WHAT THE TASK ASKS
Write out exactly what each line says, starting with the first line below and ending on the one with "Click the fit-to-screen icon in status bar".

STUDY MATERIAL
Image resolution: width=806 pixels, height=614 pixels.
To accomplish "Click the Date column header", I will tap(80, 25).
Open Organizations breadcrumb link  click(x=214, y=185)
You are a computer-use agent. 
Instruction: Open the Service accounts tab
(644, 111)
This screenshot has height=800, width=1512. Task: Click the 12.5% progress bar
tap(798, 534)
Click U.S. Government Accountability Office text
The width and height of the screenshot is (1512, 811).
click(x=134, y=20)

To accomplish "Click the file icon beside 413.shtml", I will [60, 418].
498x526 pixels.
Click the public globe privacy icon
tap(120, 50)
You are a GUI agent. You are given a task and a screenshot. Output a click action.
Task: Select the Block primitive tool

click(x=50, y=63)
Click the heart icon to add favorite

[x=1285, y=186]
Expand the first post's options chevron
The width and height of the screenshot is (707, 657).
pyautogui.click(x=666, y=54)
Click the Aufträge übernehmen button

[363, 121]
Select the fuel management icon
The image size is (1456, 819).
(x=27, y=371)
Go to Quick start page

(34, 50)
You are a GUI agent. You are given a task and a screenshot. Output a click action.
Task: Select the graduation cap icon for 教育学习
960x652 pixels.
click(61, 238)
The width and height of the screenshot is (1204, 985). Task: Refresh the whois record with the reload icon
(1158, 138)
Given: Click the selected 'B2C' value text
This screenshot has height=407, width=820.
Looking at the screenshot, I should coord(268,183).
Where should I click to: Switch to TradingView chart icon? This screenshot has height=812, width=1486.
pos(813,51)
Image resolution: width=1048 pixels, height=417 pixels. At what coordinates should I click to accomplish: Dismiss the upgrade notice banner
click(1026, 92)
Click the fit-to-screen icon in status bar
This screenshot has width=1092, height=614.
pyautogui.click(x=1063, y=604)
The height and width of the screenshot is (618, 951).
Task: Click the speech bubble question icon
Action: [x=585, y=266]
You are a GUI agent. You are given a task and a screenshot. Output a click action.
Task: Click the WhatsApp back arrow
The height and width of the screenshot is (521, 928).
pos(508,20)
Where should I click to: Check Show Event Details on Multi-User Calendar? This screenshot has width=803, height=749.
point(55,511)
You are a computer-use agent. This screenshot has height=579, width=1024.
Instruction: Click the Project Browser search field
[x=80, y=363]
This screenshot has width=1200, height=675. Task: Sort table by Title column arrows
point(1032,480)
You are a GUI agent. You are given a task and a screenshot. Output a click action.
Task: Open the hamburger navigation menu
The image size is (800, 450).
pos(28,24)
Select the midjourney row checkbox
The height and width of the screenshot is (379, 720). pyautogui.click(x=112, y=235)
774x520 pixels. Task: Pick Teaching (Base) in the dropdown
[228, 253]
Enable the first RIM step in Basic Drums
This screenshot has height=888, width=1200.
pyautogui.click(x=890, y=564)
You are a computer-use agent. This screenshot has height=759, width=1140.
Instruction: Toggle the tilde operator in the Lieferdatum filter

WRITTEN ANSWER
Image resolution: width=806 pixels, height=614 pixels.
To accomplish "Click the Date column header", I will tap(80, 25).
Open Organizations breadcrumb link  click(x=214, y=185)
You are a computer-use agent. 
Instruction: Open the Service accounts tab
(644, 111)
This screenshot has height=800, width=1512. Task: Click the 12.5% progress bar
tap(798, 534)
Click U.S. Government Accountability Office text
The width and height of the screenshot is (1512, 811).
click(x=134, y=20)

To accomplish "Click the file icon beside 413.shtml", I will [60, 418].
498x526 pixels.
Click the public globe privacy icon
tap(120, 50)
You are a GUI agent. You are given a task and a screenshot. Output a click action.
Task: Select the Block primitive tool

click(x=50, y=63)
Click the heart icon to add favorite

[x=1285, y=186]
Expand the first post's options chevron
The width and height of the screenshot is (707, 657).
pyautogui.click(x=666, y=54)
Click the Aufträge übernehmen button

[363, 121]
Select the fuel management icon
The image size is (1456, 819).
(x=27, y=371)
Go to Quick start page

(34, 50)
You are a GUI agent. You are given a task and a screenshot. Output a click action.
Task: Select the graduation cap icon for 教育学习
960x652 pixels.
click(61, 238)
The width and height of the screenshot is (1204, 985). Task: Refresh the whois record with the reload icon
(1158, 138)
Given: Click the selected 'B2C' value text
This screenshot has height=407, width=820.
Looking at the screenshot, I should coord(268,183).
Where should I click to: Switch to TradingView chart icon? This screenshot has height=812, width=1486.
pos(813,51)
Image resolution: width=1048 pixels, height=417 pixels. At what coordinates should I click to accomplish: Dismiss the upgrade notice banner
click(1026, 92)
Click the fit-to-screen icon in status bar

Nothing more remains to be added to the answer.